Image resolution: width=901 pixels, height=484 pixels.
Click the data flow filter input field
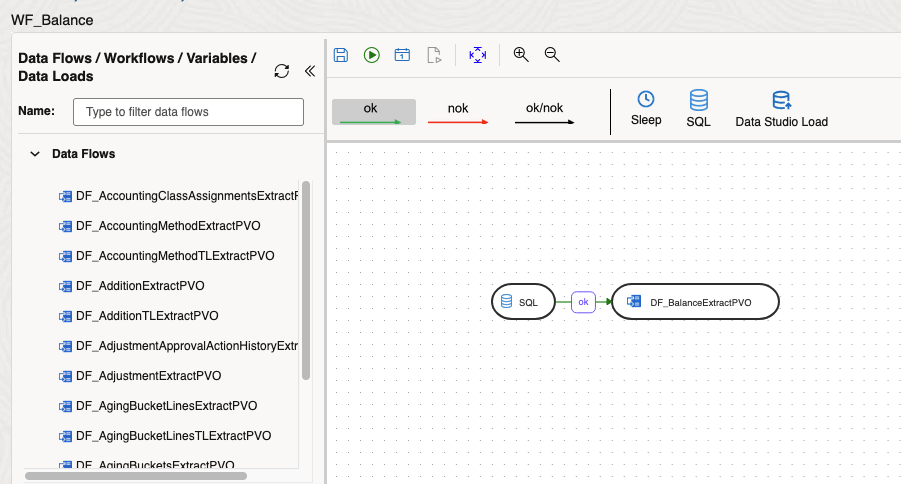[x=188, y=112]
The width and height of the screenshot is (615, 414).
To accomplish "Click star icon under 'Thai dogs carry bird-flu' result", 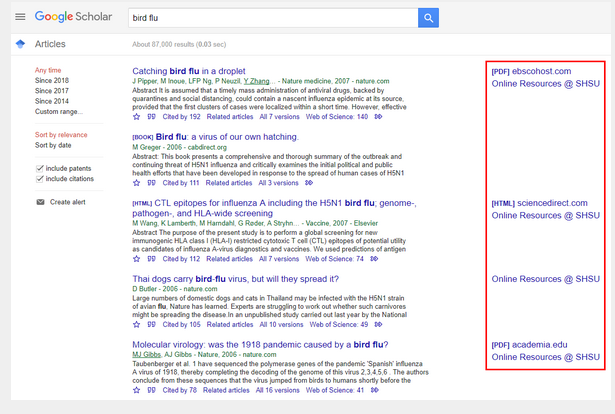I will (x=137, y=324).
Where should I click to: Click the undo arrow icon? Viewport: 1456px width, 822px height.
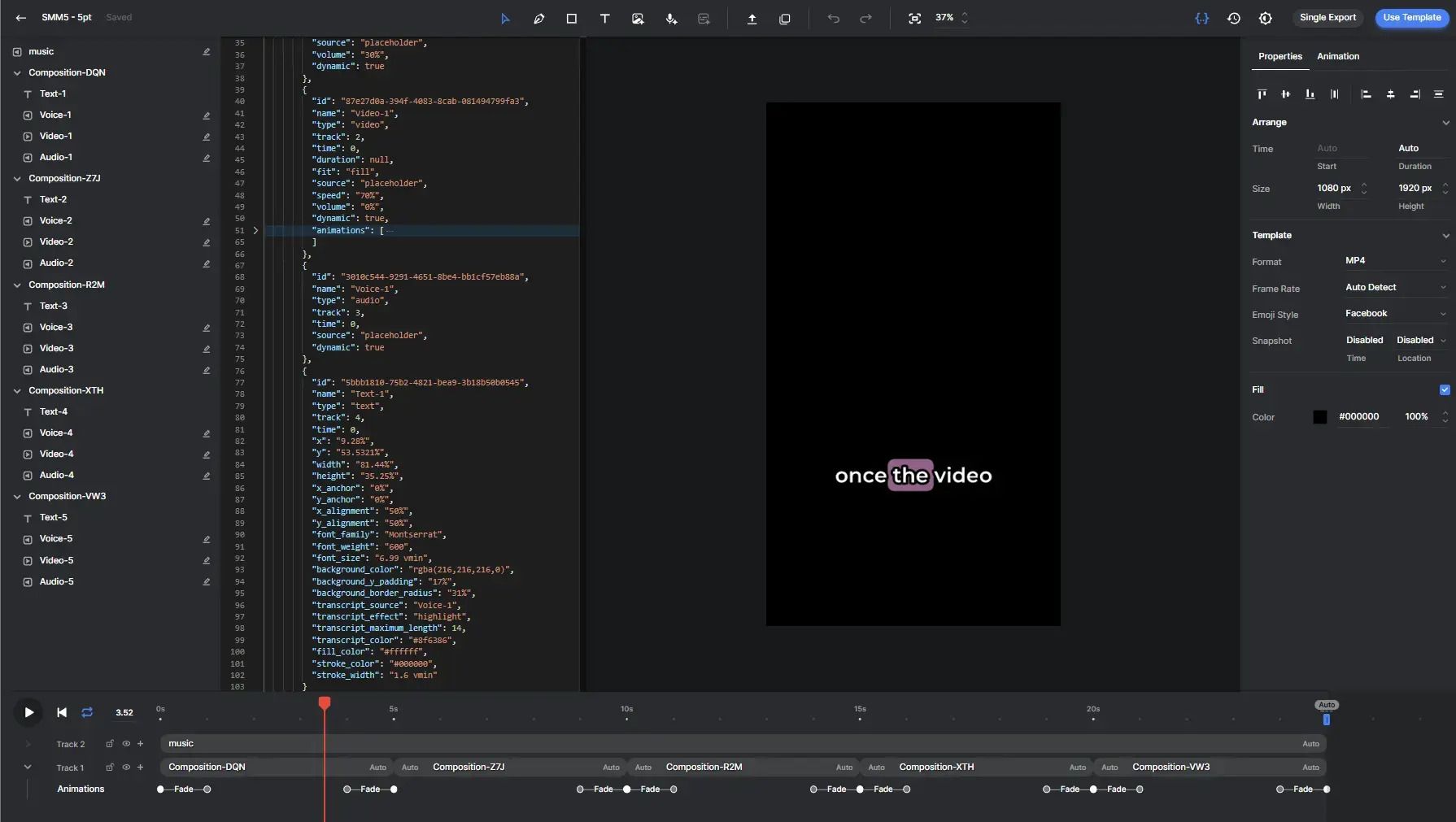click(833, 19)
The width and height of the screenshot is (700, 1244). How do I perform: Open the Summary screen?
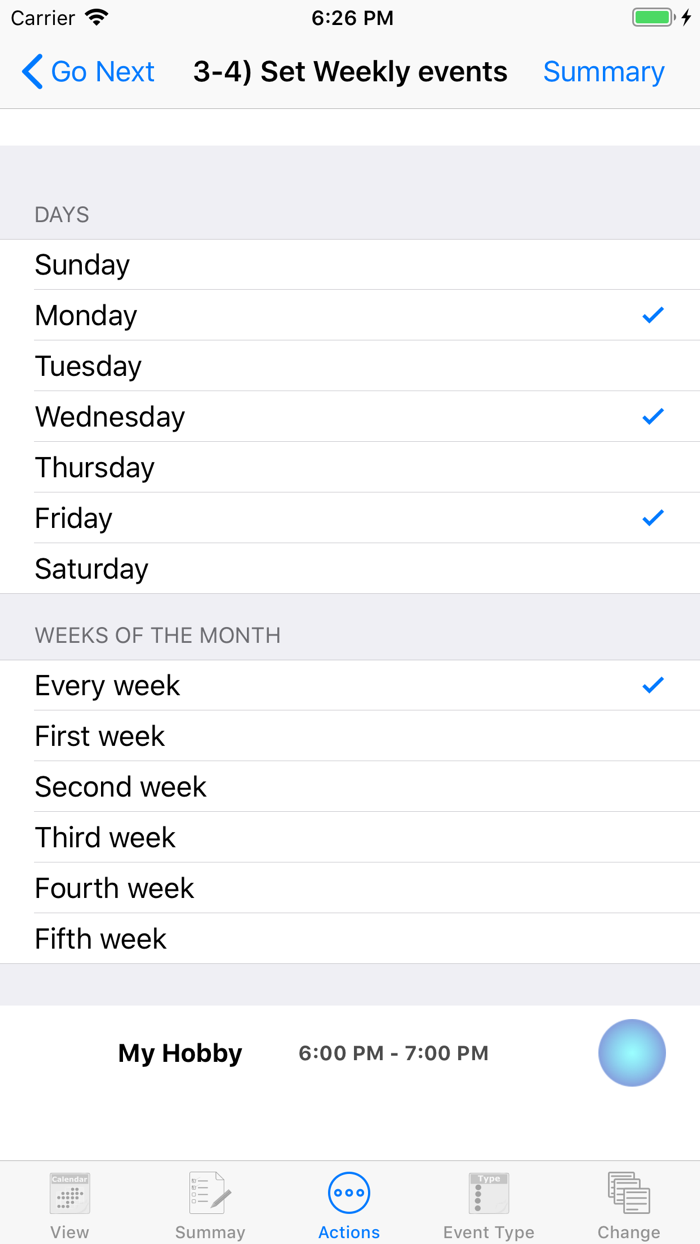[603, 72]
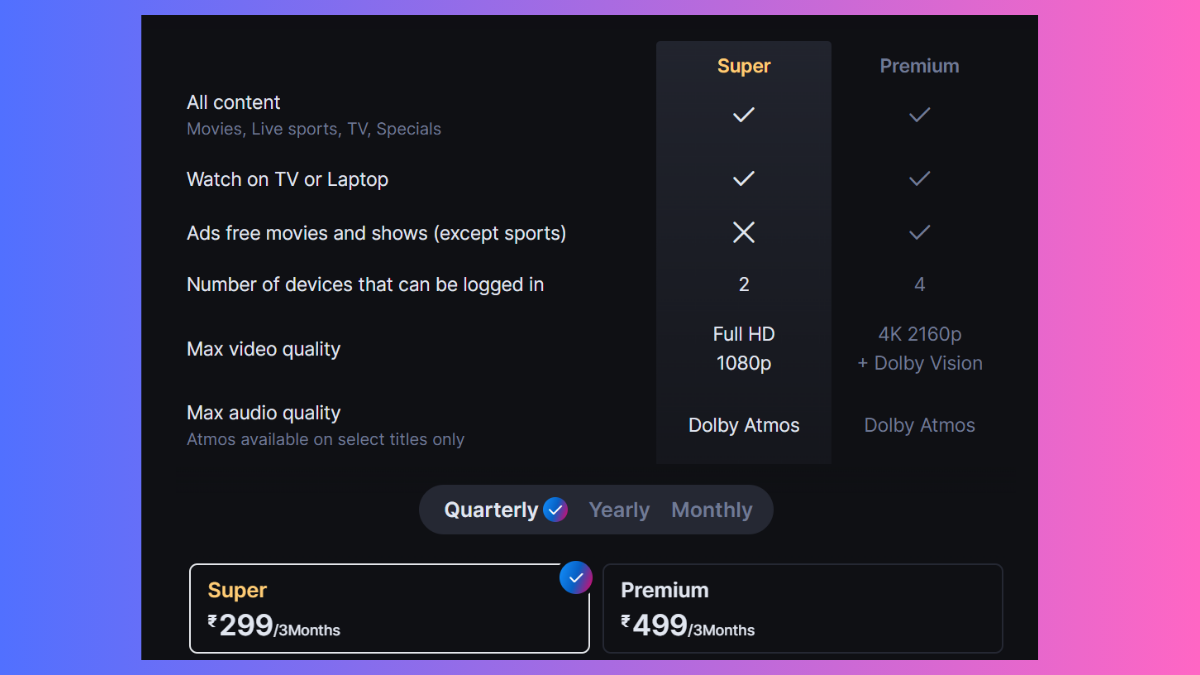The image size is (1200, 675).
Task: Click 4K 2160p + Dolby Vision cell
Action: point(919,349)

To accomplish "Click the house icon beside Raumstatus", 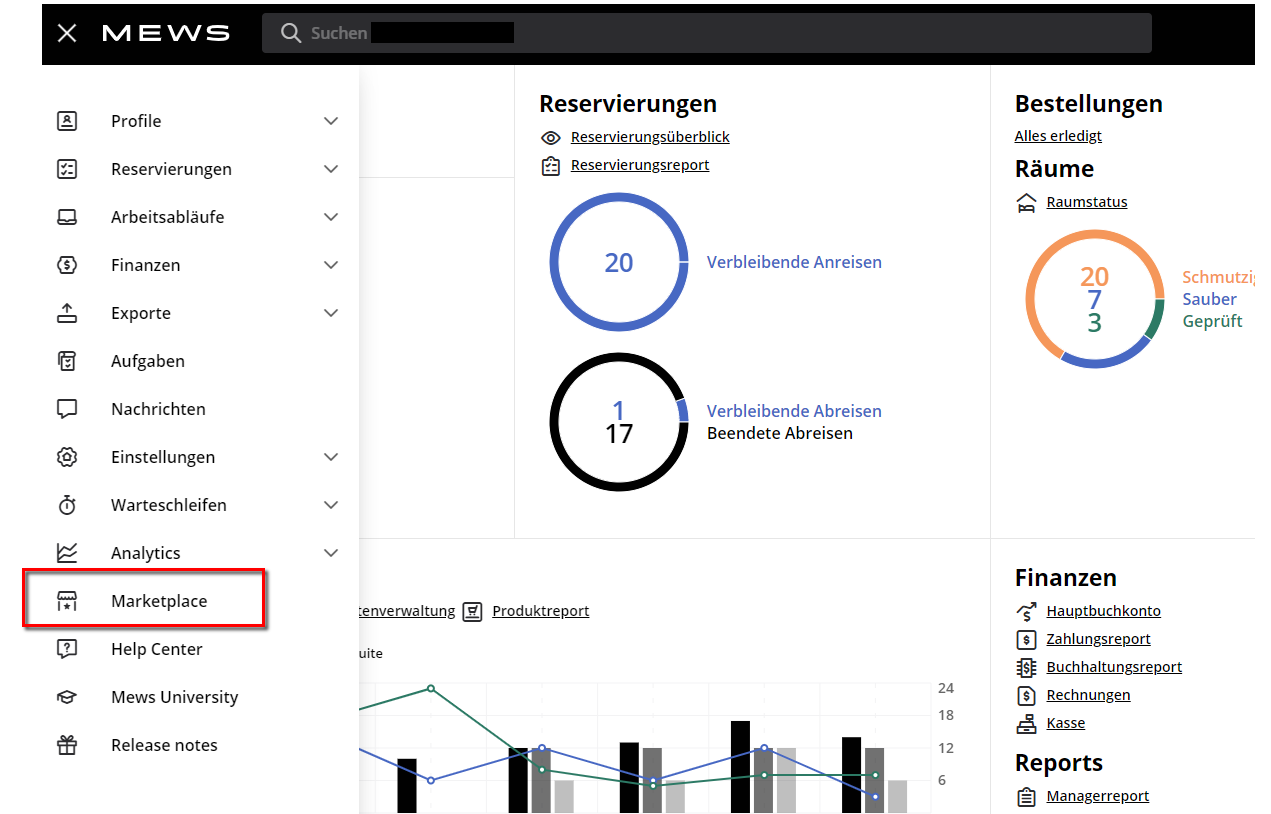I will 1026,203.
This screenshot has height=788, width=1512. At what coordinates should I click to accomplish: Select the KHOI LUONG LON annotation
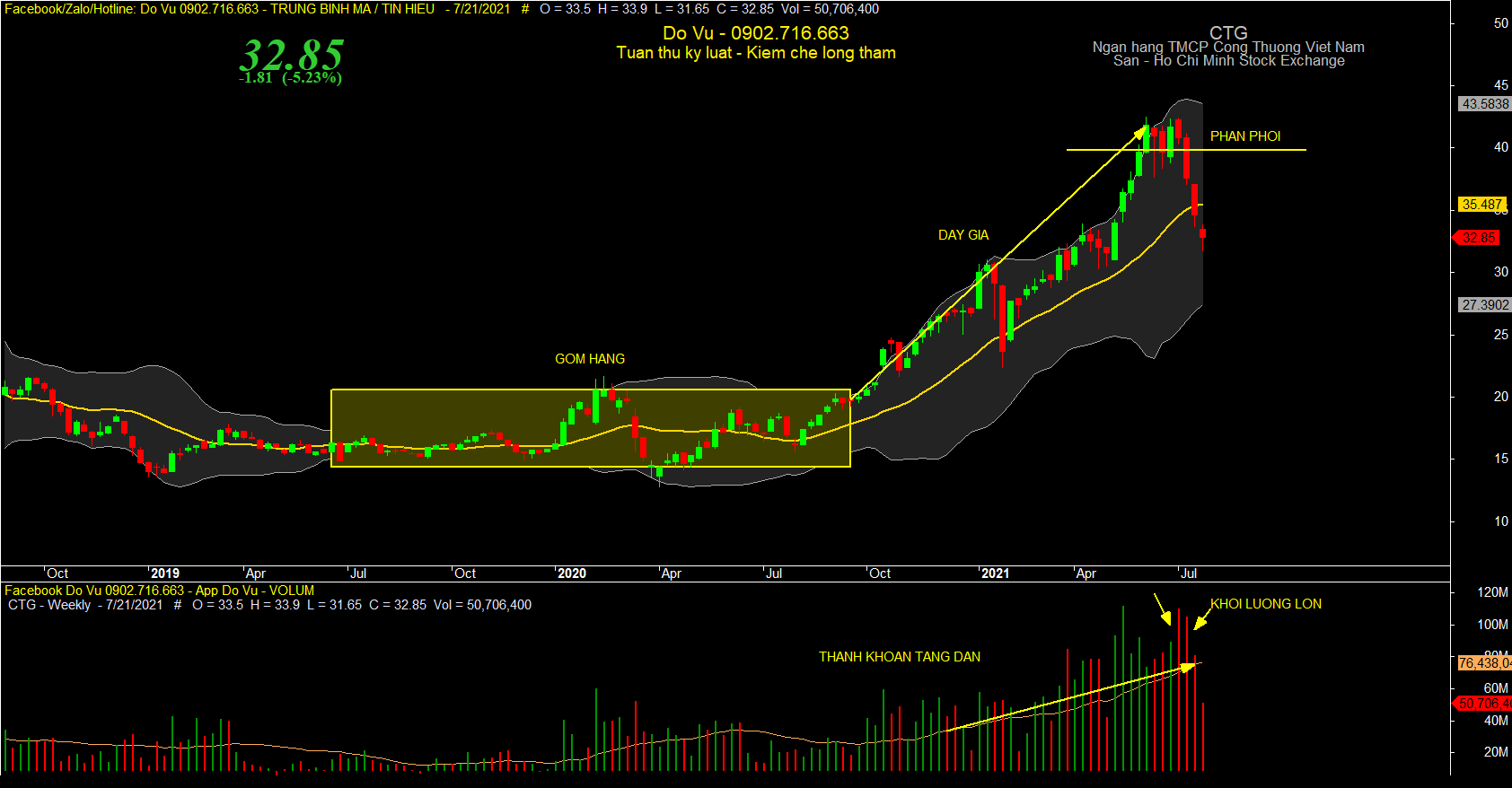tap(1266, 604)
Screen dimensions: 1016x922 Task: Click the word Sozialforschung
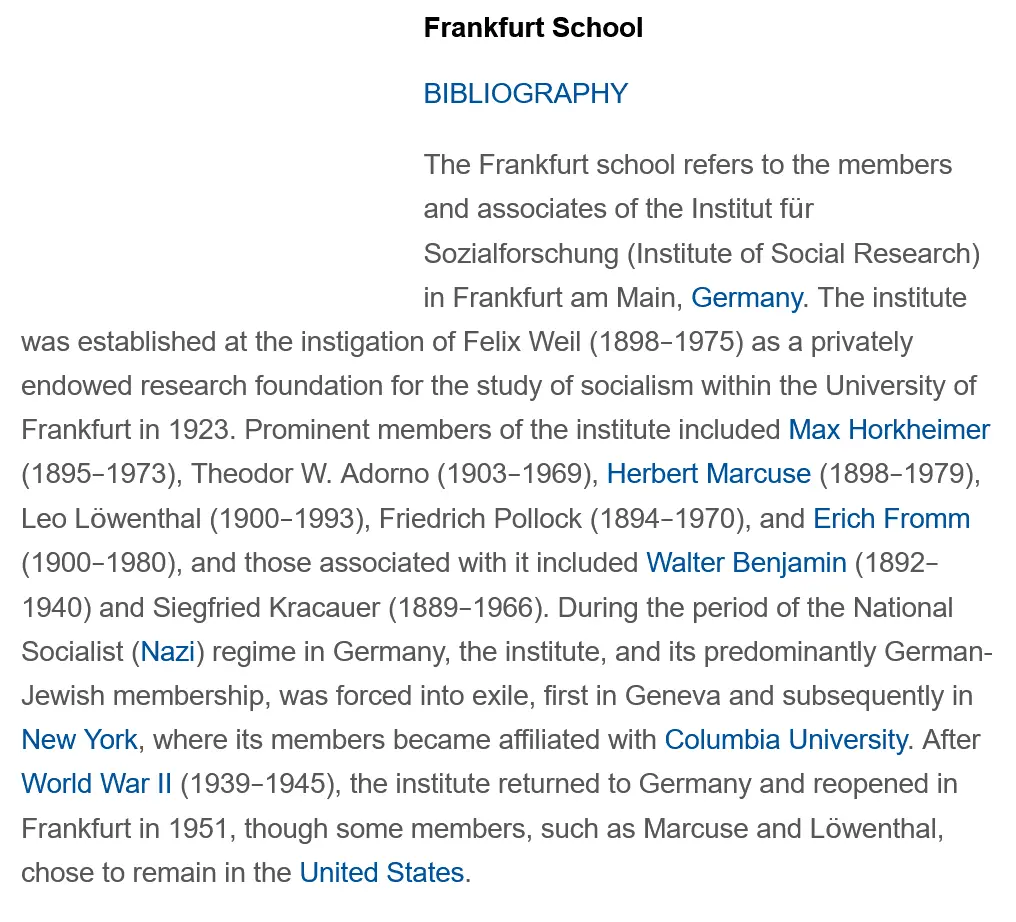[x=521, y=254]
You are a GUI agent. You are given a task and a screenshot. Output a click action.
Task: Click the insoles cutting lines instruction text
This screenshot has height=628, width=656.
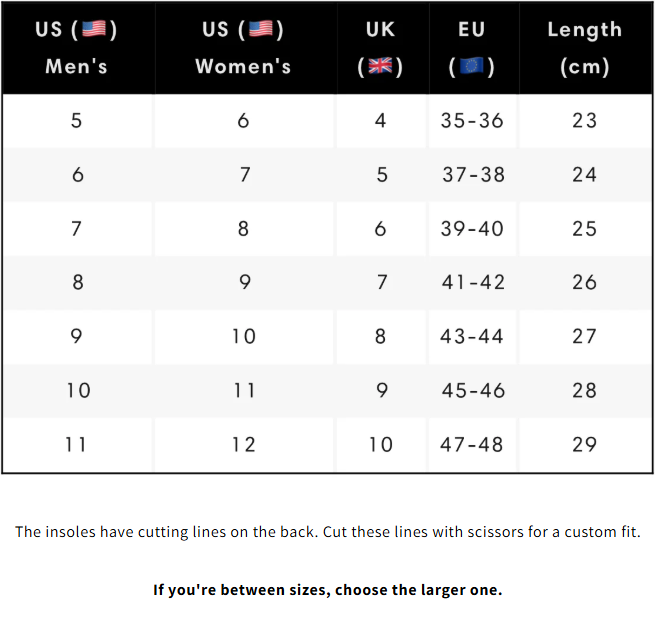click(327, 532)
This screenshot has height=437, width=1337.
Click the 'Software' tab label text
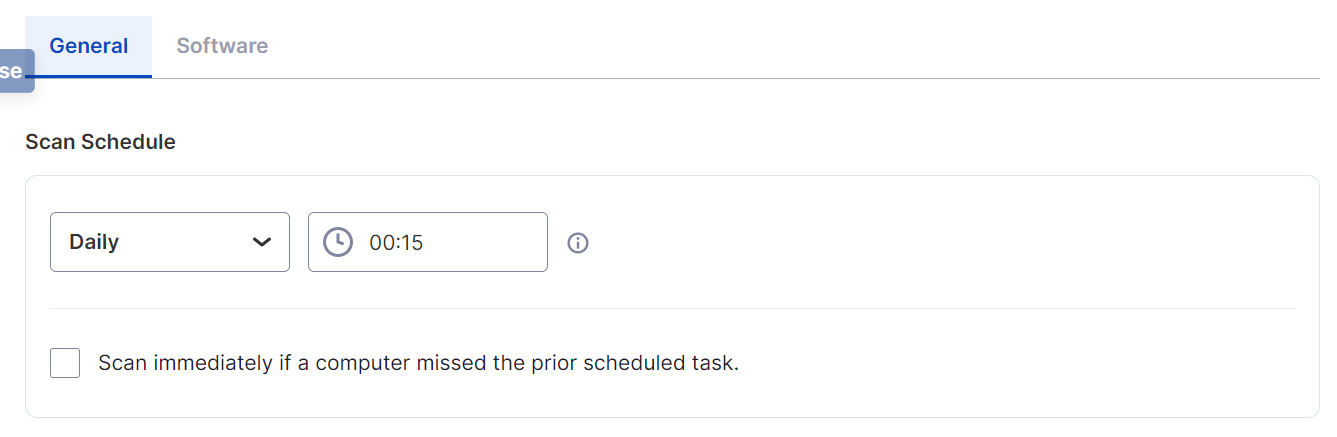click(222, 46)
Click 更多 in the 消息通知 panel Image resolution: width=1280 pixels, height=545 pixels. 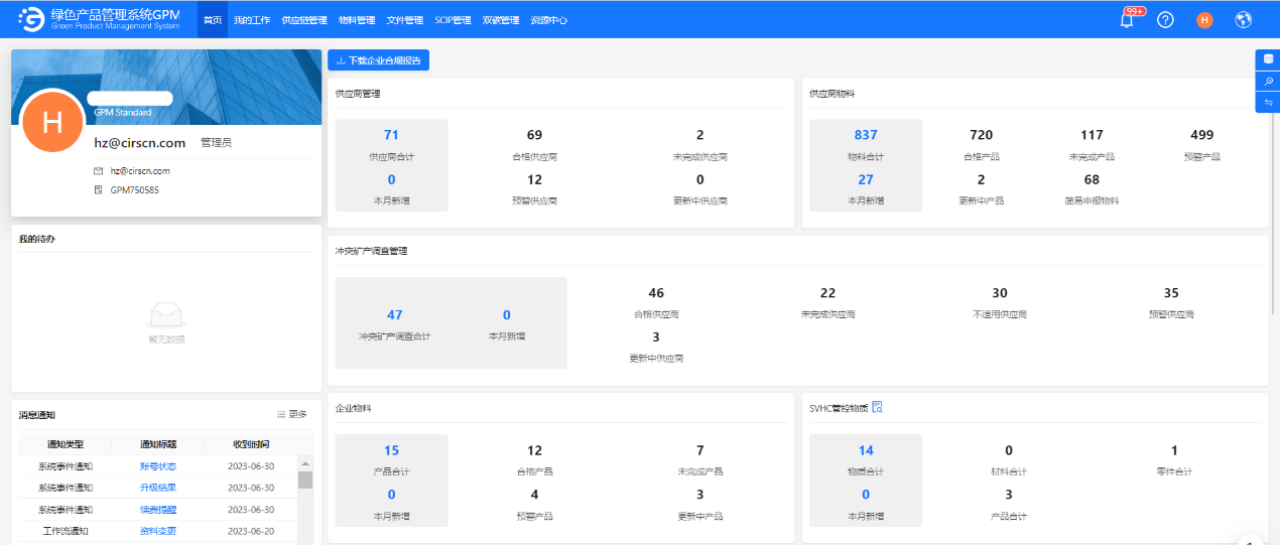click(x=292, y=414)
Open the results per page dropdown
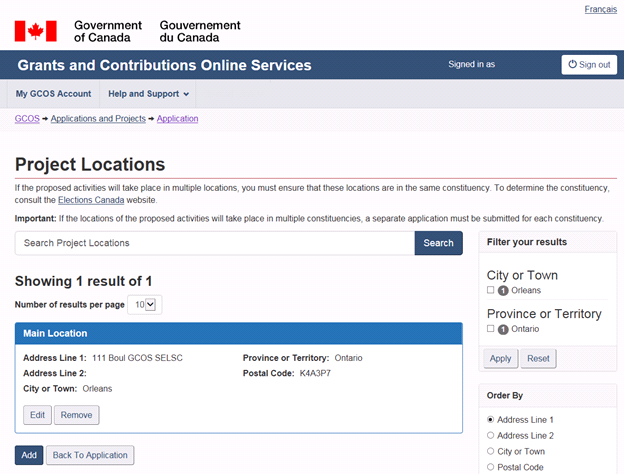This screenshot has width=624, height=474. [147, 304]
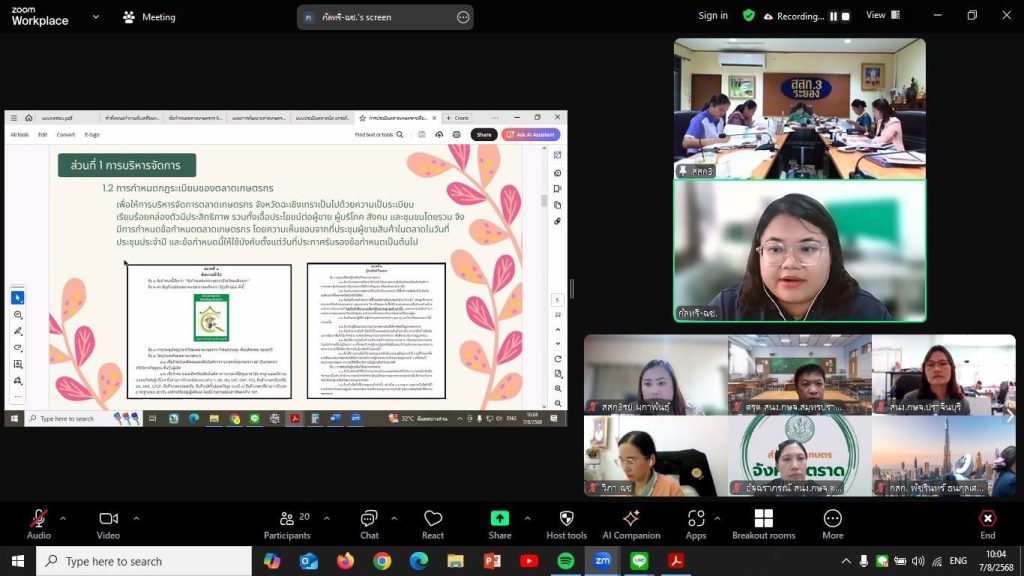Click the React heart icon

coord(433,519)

Exercise aim » For this exercise, reproduce exactly the lines of the records above from the one with "This screenshot has height=788, width=1512." up to and including the one with "Task: Click the insoles", without pictures.

Reply »
This screenshot has height=788, width=1512. At what coordinates should I click to accomplish: Select the KHOI LUONG LON annotation
tap(1266, 604)
Screen dimensions: 1016x922 Task: Click the word Sozialforschung
[x=521, y=254]
You are a GUI agent. You are given a task and a screenshot. Output a click action.
Task: Click the insoles cutting lines instruction text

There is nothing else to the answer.